The present study adds to the current literature by
reporting the case of 18-year-old female with cystic lymphangioma
arising from the cardia of the stomach. The patient presented with
abdominal distention and diagnosis of lymphangioma was confirmed by
histopathological analysis. The lesion was successfully treated
with endoscopic submucosal dissection (ESD). Following ESD, the
patient recovered quickly and fully, and no further symptoms or
complaints were reported. This distinctive case demonstrated that a
diagnosis of gastrointestinal lymphangioma should always be
considered at any age, and that ESD is an acceptable definitive
treatment strategy for such cases.
Case report
In September 2013, an 18-year-old female presented
at The First Hospital of Jilin University (Jilin, China) with
unexplained abdominal distention lasting 3 months. The patient had
no other gastrointestinal symptoms, such as stomachache, nausea or
emesis. Routine clinical tests, including a physical examination
and standard laboratory tests, were unremarkable and thus, an
endoscopic examination was required. The patient underwent
gastroscopy (Olympus GIF-Q260J; Olympus Corporation, Tokyo, Japan)
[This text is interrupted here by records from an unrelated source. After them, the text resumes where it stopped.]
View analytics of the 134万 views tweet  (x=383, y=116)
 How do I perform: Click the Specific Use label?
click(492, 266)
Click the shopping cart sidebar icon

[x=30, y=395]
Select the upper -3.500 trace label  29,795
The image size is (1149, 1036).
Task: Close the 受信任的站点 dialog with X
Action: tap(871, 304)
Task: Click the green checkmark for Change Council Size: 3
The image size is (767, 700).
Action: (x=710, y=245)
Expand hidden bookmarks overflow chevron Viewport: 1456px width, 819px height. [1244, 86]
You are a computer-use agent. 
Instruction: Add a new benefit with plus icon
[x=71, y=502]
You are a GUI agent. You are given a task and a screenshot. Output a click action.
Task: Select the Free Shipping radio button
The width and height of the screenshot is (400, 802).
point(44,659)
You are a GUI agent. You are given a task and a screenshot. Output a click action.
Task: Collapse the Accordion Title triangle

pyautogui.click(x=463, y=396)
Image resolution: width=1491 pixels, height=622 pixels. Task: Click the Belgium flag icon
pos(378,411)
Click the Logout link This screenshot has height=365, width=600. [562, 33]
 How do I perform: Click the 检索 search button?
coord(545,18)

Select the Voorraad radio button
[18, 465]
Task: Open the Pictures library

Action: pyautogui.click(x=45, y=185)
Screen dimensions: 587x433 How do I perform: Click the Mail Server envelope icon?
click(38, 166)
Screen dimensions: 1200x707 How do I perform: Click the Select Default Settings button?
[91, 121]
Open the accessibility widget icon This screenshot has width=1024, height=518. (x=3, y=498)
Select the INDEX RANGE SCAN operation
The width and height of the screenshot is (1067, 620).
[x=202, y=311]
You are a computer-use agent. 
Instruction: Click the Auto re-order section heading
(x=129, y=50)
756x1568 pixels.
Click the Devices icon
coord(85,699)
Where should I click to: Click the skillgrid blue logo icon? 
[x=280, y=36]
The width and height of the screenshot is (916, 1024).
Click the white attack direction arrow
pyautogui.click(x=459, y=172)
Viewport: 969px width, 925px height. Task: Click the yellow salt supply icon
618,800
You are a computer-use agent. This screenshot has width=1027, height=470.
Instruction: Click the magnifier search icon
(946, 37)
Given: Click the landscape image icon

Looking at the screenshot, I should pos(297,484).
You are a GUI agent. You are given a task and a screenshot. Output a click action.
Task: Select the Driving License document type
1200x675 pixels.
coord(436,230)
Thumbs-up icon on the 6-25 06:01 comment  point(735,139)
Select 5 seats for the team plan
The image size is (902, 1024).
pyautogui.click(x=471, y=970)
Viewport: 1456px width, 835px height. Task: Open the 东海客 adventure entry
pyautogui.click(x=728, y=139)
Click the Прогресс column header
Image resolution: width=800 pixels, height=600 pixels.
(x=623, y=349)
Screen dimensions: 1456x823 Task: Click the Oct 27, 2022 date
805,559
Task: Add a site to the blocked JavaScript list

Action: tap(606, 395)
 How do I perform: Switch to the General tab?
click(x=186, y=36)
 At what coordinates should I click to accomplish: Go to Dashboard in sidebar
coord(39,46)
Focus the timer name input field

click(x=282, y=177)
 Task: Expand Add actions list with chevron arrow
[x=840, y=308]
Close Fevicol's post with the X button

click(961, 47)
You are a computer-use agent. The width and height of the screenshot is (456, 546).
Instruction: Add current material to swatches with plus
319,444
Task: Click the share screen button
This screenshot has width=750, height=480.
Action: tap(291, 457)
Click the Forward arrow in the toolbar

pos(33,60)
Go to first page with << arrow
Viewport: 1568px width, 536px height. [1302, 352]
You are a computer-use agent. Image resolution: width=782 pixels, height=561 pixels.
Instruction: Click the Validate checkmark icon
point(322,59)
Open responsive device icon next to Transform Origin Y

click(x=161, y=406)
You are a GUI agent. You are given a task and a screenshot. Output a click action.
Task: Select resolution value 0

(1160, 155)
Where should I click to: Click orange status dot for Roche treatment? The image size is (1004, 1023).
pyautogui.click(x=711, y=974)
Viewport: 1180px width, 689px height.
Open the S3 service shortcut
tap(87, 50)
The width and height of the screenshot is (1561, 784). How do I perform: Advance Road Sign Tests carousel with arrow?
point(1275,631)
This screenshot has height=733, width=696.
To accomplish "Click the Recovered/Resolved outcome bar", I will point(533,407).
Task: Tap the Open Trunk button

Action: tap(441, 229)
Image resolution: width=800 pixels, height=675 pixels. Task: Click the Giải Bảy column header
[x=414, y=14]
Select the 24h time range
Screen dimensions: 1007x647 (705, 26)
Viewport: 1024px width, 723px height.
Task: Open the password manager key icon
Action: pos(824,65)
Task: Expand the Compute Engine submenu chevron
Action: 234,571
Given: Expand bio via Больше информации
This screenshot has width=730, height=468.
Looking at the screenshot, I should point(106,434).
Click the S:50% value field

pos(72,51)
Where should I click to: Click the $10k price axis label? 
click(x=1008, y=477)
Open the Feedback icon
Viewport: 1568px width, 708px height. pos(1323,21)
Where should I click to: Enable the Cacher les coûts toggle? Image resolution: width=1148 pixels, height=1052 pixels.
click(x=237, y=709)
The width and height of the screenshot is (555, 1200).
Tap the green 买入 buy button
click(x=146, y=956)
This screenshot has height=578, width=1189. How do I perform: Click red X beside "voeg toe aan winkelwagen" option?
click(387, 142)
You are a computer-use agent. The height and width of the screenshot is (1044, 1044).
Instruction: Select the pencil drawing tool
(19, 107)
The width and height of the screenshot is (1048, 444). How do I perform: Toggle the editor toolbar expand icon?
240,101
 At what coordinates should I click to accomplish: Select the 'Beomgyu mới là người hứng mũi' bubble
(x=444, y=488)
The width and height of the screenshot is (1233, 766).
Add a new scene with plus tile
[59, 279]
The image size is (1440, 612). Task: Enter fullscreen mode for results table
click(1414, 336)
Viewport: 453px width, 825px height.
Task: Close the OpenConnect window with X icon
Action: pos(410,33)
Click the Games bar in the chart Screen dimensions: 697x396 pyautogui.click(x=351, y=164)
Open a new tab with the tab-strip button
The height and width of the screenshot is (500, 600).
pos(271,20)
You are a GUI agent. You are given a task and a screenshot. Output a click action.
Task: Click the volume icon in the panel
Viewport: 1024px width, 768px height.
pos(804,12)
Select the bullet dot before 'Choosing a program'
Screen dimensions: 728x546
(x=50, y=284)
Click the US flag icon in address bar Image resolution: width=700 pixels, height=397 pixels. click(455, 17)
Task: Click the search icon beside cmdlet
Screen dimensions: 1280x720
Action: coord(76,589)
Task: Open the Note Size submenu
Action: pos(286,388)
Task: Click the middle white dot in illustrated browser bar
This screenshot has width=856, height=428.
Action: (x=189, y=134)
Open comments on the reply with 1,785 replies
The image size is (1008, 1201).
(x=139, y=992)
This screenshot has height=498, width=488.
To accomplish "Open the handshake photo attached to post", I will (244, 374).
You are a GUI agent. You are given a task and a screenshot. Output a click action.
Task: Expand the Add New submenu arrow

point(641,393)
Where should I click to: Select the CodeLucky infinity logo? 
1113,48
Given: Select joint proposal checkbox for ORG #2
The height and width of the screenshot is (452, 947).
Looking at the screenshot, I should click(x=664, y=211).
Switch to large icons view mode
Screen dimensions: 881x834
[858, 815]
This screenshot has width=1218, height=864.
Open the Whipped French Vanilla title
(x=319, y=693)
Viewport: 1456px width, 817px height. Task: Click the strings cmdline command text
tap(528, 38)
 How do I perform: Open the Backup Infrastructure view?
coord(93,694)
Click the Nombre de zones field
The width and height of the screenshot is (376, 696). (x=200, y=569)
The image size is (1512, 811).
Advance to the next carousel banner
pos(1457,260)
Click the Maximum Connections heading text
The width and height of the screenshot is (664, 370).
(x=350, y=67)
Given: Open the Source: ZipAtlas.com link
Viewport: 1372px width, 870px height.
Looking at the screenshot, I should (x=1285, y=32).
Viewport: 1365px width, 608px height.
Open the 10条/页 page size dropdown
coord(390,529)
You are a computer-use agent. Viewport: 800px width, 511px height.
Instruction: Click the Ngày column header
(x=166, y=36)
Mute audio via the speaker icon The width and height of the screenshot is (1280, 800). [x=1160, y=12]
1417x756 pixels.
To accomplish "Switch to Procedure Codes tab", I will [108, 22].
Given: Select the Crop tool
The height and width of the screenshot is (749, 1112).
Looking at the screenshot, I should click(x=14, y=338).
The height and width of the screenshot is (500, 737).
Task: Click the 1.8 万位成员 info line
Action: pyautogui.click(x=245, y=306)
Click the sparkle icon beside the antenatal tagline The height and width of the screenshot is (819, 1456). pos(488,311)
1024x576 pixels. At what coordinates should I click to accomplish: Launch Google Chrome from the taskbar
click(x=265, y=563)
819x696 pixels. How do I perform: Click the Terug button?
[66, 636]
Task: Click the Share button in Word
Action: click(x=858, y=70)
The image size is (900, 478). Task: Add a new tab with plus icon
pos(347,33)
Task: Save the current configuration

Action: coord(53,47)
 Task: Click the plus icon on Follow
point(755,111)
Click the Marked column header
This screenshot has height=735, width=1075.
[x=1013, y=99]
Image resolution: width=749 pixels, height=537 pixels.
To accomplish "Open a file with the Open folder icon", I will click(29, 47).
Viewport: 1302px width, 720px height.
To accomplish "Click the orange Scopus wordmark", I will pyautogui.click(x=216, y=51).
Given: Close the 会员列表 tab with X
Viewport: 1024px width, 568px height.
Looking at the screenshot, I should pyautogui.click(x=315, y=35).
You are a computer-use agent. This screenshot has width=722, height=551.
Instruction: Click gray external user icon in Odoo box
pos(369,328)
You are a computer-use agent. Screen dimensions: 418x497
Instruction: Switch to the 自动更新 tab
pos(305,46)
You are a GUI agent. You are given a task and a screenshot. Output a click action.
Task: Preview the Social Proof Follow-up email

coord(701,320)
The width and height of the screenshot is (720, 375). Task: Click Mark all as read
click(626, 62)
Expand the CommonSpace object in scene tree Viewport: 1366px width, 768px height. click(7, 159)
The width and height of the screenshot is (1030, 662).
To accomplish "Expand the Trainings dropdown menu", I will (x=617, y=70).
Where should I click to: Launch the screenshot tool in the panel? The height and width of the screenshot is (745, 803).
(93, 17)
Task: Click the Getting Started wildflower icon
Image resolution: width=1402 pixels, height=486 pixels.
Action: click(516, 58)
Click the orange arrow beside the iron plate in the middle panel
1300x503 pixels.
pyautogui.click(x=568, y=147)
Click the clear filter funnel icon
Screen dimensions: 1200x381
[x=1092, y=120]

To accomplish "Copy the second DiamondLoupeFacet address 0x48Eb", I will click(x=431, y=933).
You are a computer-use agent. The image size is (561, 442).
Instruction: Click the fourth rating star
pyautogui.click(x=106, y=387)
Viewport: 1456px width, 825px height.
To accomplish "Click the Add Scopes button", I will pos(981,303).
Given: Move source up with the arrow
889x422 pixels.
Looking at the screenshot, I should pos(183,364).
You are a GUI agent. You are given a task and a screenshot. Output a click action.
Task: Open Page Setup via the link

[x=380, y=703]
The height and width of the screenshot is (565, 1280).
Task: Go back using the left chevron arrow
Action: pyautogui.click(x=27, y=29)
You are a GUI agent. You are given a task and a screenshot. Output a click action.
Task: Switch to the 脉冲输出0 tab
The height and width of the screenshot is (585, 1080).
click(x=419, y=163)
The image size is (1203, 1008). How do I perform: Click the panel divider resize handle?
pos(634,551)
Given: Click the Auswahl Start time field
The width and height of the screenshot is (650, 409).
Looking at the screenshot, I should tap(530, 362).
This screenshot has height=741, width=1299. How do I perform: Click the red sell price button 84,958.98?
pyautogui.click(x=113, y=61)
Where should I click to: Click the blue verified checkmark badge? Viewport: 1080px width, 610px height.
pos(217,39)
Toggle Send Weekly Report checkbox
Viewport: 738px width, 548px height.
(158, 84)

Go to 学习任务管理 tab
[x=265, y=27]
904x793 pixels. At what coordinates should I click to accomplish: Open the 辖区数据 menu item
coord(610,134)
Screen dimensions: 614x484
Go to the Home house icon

in September 2013 at the Department of Gastroenterology at The
First Hospital of Jilin University, which revealed a large
submucosal mass between the cardia and esophagogastric junction,
measuring 3.0×4.0 cm. The mass was soft and easily deformed by
pressure, and it had a smooth surface without ulceration or erosion
(Fig. 1A). The possibility of
submucosal lesions indicated further investigation using computed
tomography (CT), which revealed the presence of a low density
nodular mass with a diameter of ~4.0 cm protruding into the gastric
cavity and located anteromedial to the cardia, proximal to the
esophagogastric junction, and adjacent to the left lobe of the
liver (Fig. 1B). The aspect of the
mass was slightly enhanced when investigated using
contrast-enhanced CT (Ultravist 300; Bayer Corporation, Leverkusen,
Germany). Endoscopic ultrasonography (EUS) using a UM-DP 20–25R
probe (Olympus Corporation) was performed to further examine the
nature of the mass. This procedure resulted in the detection of a
homogenous and medium high-echo lesion, measuring 3.4×2.4 cm and
located in the submucosal layer (Fig.
1C). The lesion was not clearly separated from the muscle layer
and did not display evidence of invasion or a blood vessel
component. As it was suspected that the lesion was of a cystic
nature, further EUS-guided fine-needle aspiration biopsy collection
was not attempted.
Based on the aforementioned results, ESD with
intravenous 20 ml propofol (0.2 g; Fresenius Kabi AB Corporation,
Beijing, China) anesthesia was selected as the therapeutic
intervention for the preoperative diagnosis of a cystic lesion.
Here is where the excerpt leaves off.